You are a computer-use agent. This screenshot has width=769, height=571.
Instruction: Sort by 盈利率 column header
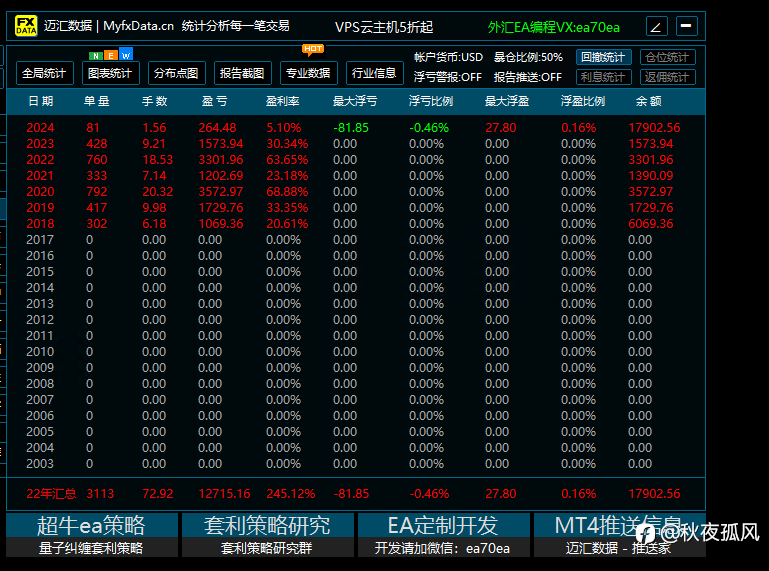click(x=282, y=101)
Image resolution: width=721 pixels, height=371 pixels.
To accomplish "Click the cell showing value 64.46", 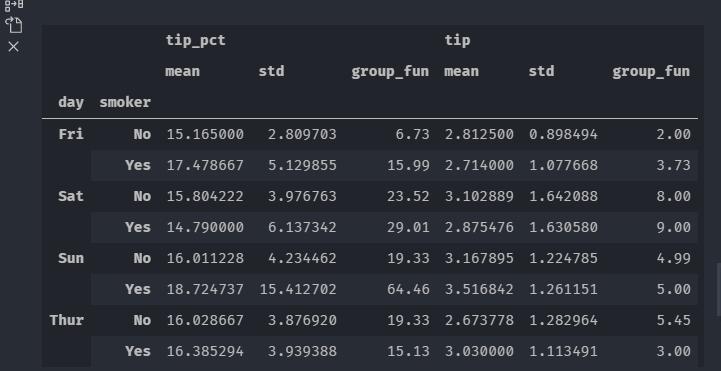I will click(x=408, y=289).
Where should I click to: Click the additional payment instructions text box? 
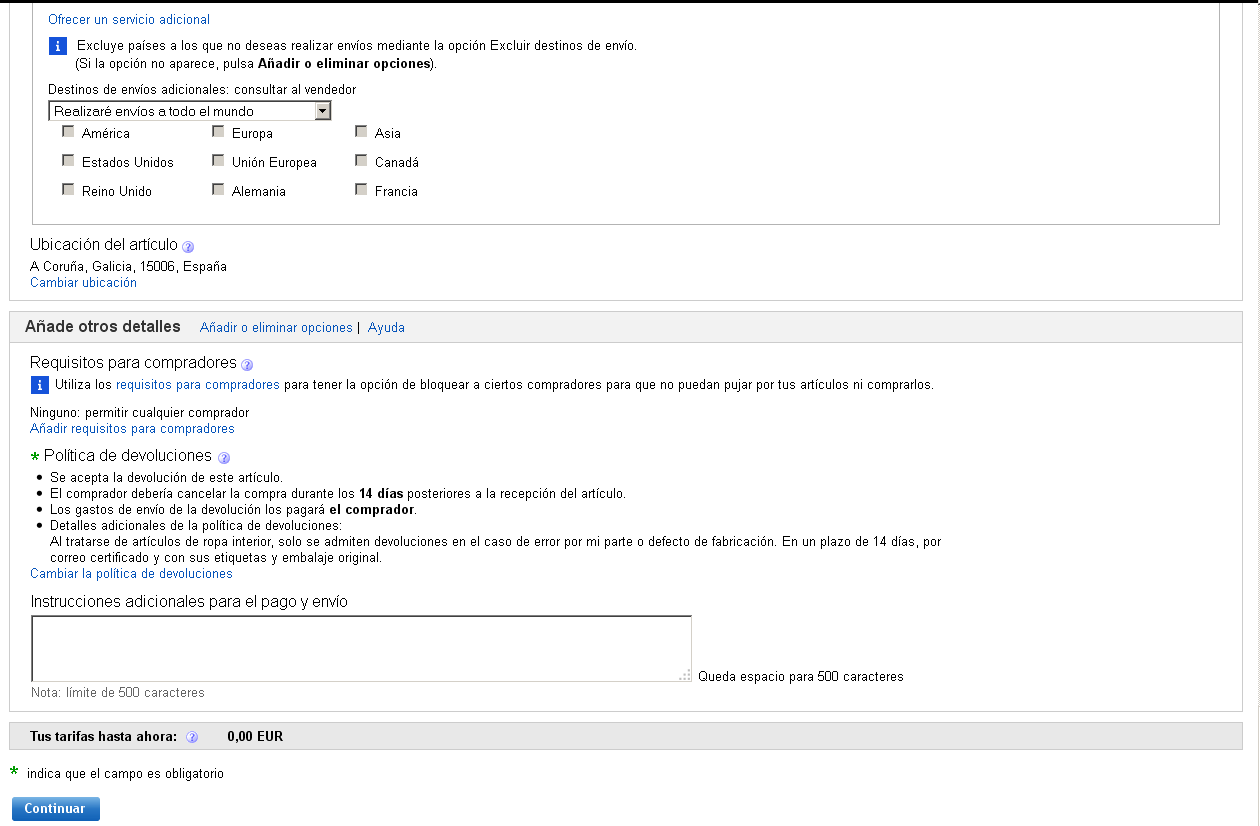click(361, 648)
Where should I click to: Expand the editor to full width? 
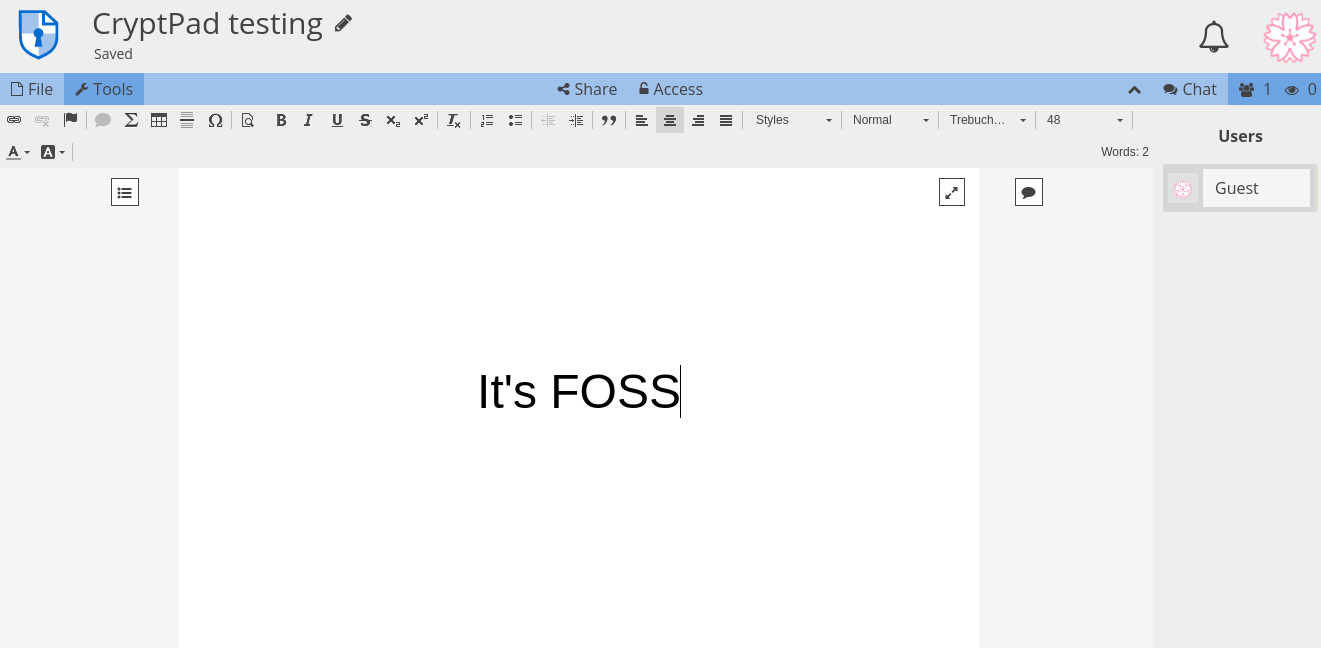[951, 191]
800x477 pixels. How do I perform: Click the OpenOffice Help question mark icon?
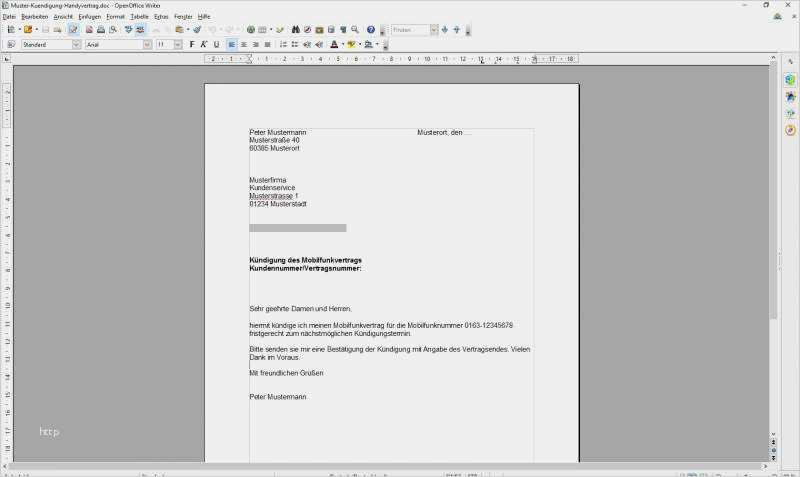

_ _ _ _ _

--- What you are asked to do ---
Calculate the number of lines above that include the word "pixels", giving that number by itself.

--- Reply to the task ---
2